The two brothers were born into the family of the Swedish artist A. Stenberg, who came to Russia in 1898 to work as a designer at the Nizhni Novgorod Fair. They attended the Stroganov School of Industrial Design (1912-1917) and the State Free Artistic Studios (1917-1920) and were members of the Society of Young Artists (OBMOKHU, 1919-1920), InKhuK (Institute of Artistic Culture, 1921-1924) and the Oktyabr association (from 1928 on).
They joined the Constructivists when at school and produced abstract ‘color structures’ and industrial models. Taking an active part in revolutionary propaganda, they decorated mass festivities and made an outstanding contribution to avant-garde scenography while working for A.Y. Tairov’s Chamber Theater. However, they went down in history primarily as the founders of cinema poster design. They started working for the Sovkino agency in 1923 and made 300 or so posters for motion pictures by S.M. Eisenstein, V.I. Pudovkin, Dziga Vertov, Charlie Chaplin and so on. Film-making found its first adequate expression in pictorial art through their flashy compositions that symbolically conveyed the gist of the film.
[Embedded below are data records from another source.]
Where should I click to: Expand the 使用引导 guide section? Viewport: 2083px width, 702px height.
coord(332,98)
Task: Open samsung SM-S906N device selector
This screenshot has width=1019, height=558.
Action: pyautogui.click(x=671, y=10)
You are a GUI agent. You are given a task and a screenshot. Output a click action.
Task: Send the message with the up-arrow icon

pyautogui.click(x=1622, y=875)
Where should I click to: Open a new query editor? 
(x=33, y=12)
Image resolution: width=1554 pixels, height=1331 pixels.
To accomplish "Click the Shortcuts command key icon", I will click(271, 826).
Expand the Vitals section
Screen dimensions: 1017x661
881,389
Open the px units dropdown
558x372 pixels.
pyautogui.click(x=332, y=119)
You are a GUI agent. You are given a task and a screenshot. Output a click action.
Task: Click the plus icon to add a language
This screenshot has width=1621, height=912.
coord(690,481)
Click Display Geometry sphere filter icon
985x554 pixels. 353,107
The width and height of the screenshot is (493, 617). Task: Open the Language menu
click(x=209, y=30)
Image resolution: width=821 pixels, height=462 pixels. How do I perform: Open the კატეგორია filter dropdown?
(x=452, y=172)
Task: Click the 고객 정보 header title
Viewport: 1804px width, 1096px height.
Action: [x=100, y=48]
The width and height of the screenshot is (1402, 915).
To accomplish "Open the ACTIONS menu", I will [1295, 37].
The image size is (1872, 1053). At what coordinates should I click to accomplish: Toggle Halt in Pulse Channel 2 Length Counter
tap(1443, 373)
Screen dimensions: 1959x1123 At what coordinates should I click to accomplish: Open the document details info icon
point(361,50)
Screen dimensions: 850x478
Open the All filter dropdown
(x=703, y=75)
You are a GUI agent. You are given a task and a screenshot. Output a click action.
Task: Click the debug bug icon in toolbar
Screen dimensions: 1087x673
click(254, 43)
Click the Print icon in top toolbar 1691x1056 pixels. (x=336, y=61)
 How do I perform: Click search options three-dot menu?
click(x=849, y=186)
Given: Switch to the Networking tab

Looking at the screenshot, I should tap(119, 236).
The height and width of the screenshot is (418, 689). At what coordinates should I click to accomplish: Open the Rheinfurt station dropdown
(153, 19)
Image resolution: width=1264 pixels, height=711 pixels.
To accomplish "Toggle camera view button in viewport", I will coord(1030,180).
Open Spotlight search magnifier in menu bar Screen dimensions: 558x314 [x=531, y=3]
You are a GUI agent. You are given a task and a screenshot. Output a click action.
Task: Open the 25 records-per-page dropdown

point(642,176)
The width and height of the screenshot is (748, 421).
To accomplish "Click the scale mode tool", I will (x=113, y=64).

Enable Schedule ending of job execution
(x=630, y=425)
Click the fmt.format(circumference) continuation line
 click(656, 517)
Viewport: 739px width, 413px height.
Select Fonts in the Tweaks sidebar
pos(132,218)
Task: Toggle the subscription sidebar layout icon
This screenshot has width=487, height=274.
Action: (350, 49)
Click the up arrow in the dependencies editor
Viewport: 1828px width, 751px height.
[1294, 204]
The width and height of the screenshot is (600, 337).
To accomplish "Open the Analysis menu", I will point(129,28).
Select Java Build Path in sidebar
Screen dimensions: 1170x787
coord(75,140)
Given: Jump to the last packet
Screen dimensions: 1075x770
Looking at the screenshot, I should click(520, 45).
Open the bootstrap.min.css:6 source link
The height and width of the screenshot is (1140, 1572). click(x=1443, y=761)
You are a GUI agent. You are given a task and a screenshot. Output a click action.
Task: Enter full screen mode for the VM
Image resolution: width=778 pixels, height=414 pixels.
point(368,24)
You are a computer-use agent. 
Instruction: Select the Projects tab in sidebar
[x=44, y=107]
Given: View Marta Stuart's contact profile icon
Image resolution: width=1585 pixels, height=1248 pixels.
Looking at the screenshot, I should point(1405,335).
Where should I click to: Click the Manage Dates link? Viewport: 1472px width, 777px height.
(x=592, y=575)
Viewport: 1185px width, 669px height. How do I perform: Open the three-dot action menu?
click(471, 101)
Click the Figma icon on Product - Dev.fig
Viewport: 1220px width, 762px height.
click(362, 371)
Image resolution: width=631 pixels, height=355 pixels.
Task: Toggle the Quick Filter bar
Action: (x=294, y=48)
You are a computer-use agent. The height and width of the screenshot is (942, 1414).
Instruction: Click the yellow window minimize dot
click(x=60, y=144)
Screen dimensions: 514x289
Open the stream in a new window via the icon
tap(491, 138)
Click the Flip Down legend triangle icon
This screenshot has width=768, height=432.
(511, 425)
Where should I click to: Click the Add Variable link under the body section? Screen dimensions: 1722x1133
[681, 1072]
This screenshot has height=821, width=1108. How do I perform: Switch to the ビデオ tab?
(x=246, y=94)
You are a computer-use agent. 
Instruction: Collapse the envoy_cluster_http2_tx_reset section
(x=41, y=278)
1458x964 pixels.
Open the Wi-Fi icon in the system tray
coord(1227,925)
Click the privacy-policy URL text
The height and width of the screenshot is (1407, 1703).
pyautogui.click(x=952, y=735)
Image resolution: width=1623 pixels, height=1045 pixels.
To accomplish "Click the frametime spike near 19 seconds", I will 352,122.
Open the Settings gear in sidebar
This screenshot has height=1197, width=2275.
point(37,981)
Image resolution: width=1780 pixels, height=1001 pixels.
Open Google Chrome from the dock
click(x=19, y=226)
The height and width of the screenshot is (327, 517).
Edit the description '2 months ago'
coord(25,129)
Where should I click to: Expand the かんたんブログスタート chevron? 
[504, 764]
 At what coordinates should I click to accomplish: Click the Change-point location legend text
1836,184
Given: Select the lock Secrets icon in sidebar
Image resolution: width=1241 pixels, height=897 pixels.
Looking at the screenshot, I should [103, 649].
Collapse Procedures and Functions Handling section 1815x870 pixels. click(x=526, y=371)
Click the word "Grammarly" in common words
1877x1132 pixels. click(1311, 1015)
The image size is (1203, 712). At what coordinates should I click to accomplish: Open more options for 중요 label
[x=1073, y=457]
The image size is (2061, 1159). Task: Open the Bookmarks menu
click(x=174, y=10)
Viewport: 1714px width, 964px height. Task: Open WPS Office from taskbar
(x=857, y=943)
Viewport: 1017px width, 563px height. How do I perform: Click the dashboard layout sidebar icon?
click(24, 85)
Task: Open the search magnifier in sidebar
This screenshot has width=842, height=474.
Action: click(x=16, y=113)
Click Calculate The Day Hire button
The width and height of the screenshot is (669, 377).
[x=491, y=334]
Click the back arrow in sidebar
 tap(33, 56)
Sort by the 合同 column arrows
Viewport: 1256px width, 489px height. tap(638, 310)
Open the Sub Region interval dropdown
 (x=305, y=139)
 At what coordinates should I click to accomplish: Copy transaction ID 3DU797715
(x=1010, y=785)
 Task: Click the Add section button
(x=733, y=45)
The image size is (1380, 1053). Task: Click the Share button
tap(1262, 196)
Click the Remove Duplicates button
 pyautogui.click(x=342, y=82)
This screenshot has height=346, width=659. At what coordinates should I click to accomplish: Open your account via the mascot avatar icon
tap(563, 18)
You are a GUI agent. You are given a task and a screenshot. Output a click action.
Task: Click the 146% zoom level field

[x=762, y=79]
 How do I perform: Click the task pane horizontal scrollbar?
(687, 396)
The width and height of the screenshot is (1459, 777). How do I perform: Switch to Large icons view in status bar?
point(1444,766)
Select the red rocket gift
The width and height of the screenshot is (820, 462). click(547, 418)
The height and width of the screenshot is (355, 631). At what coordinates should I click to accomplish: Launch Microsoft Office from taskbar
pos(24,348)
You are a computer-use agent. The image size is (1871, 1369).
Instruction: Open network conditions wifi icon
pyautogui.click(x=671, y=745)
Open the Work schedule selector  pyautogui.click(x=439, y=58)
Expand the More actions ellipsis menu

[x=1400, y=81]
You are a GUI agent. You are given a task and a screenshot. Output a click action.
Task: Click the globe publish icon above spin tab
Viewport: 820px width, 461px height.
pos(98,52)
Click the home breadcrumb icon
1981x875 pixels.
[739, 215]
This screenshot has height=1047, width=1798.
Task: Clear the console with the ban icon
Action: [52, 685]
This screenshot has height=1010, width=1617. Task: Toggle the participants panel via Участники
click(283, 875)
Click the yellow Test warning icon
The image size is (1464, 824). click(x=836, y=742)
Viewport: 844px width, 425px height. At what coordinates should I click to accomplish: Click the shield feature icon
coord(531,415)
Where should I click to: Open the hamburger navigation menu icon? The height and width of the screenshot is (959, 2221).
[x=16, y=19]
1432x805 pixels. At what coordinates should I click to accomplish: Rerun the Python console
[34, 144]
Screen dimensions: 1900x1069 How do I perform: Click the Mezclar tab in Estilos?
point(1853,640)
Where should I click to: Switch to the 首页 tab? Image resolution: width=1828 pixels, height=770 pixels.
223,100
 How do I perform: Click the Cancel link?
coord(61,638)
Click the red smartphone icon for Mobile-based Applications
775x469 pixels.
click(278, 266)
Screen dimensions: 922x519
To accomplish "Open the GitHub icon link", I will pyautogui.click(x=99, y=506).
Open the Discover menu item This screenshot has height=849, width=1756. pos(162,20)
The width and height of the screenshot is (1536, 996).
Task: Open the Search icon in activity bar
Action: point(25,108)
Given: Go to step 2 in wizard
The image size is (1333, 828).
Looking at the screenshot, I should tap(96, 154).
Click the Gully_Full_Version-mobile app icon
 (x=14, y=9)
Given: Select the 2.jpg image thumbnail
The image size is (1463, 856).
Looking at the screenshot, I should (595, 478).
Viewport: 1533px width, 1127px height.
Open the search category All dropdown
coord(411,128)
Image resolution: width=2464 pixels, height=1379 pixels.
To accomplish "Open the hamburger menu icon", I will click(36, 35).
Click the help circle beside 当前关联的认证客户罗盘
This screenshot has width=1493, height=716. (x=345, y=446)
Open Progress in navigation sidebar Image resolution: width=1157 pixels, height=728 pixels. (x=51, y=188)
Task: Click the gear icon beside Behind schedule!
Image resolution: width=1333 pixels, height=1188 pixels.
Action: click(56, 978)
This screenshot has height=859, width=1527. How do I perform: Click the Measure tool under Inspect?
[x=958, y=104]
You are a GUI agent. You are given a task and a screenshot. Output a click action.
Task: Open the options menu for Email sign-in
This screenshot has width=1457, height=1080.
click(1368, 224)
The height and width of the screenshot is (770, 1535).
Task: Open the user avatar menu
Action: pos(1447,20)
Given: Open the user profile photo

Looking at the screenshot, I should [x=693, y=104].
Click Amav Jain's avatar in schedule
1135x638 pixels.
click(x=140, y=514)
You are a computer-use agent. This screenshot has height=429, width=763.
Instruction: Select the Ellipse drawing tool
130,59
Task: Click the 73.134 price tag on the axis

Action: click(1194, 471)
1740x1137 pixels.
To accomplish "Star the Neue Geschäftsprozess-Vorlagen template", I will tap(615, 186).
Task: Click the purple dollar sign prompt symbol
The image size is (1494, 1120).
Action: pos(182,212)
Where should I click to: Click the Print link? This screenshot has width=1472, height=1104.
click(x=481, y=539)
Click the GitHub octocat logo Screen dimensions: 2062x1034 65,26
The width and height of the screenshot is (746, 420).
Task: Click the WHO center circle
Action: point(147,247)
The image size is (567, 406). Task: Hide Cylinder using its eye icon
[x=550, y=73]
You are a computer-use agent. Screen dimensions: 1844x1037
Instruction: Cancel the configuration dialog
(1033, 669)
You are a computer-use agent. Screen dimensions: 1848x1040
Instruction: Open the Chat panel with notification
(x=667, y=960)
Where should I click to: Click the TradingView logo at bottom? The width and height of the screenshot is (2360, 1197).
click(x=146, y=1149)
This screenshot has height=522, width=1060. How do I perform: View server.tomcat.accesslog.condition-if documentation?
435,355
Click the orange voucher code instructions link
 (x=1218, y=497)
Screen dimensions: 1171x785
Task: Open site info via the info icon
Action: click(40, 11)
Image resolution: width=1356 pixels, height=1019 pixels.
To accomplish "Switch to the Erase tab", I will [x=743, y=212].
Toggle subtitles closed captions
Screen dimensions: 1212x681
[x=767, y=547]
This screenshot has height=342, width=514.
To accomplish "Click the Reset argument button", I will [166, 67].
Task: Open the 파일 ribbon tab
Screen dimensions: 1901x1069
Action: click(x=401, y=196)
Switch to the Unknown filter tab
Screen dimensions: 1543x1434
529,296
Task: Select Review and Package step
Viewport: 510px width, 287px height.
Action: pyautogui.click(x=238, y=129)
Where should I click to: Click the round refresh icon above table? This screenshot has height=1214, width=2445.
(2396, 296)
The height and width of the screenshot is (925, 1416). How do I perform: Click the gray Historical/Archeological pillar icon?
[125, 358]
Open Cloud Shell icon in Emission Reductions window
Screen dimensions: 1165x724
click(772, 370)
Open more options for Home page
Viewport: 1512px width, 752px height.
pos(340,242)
After his brother died in a car crash in 1933, Vladimir Stenberg was the chief artist of the All-Russia Agricultural Exhibition (from 1935 on) and of the Mayakovsky Museum (from 1941 on). He found his niche in public and military parade design, sticking to the strict Socialist Realism canons (which allowed for no extravaganza), and from 1932 to 1962 served as the chief designer of the Red and Soviet squares in Moscow. He also worked extensively in exhibition design, abandoning abstract compositions in favor of picturesque dioramas and panels (done for the Mikhail Frunze Museum in Shuya, 1949, etc.). Between 1968 and 1980 he reproduced his early abstract structures and stage sets.